Data extracted from a collection
• • •

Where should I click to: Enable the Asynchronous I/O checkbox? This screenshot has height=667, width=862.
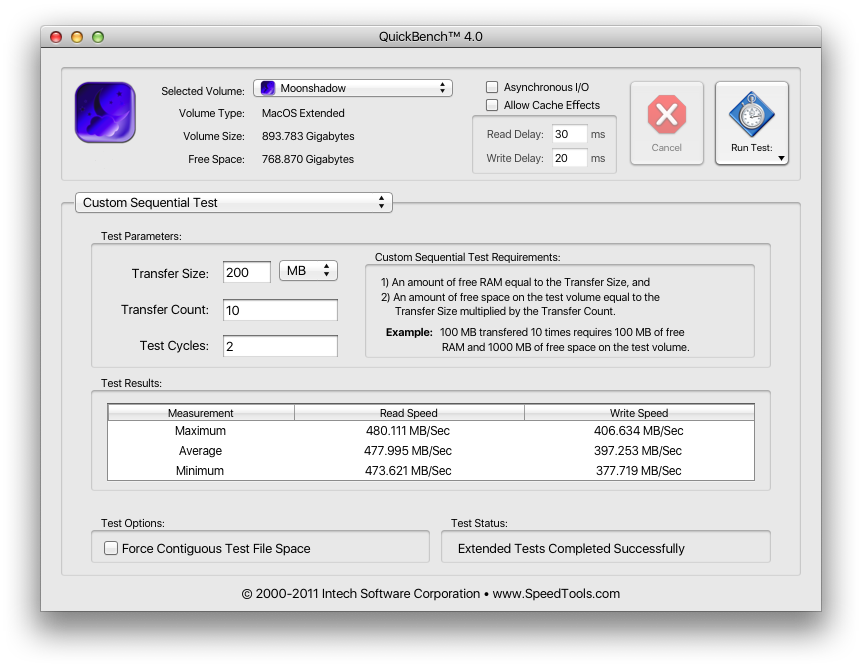click(x=492, y=88)
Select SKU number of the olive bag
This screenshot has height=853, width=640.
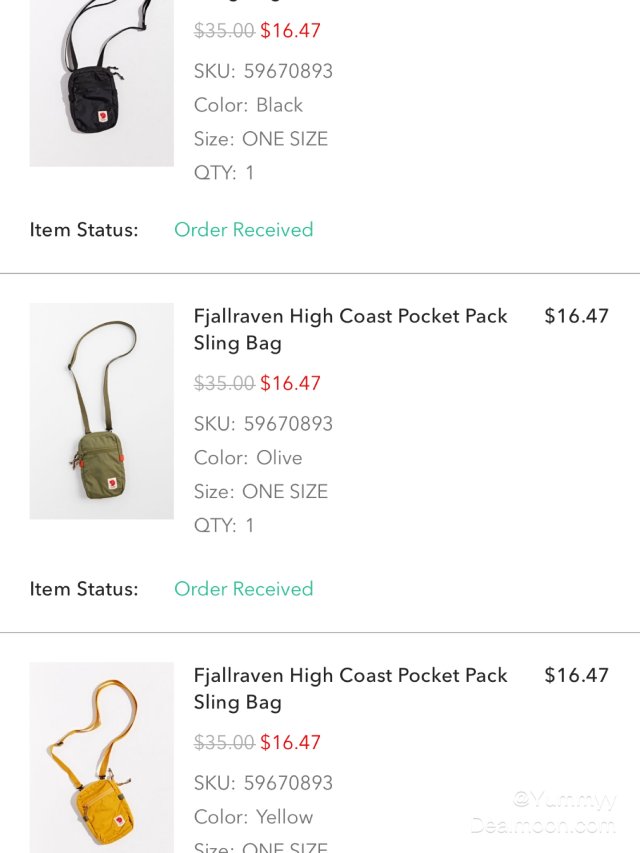pyautogui.click(x=288, y=424)
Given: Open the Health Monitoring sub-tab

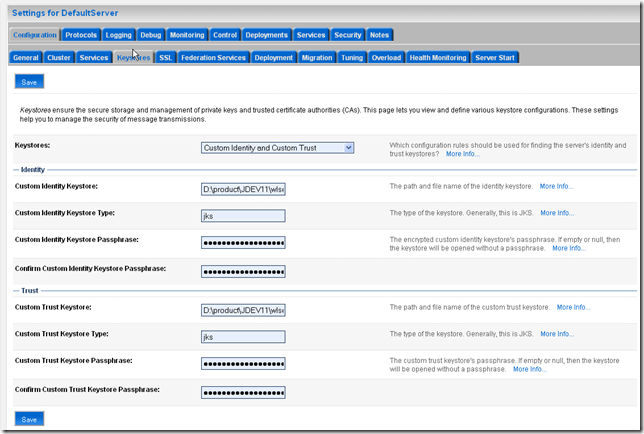Looking at the screenshot, I should (x=437, y=58).
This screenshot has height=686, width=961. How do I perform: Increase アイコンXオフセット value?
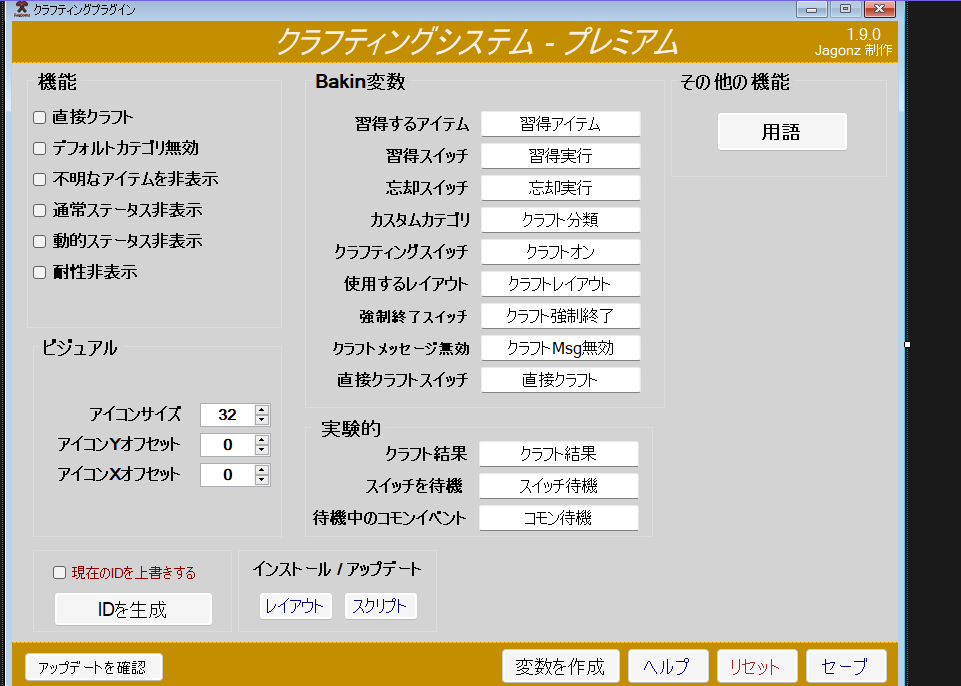[261, 470]
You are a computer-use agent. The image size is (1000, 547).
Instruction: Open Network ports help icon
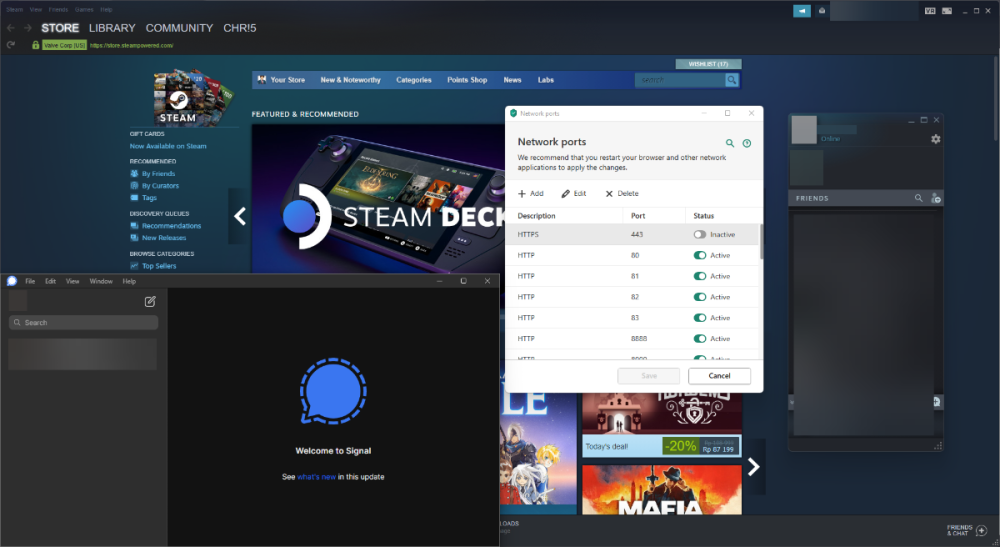[x=747, y=144]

• • •

» **Task item**: Line by line and exactly, reproduce the span from the line with "You are a computer-use" through the end of the data above, both ends included, with pictures left out.

» **Solution for this problem**:
You are a computer-use agent. The image size is (1000, 547).
Instruction: Open Network ports help icon
[x=747, y=144]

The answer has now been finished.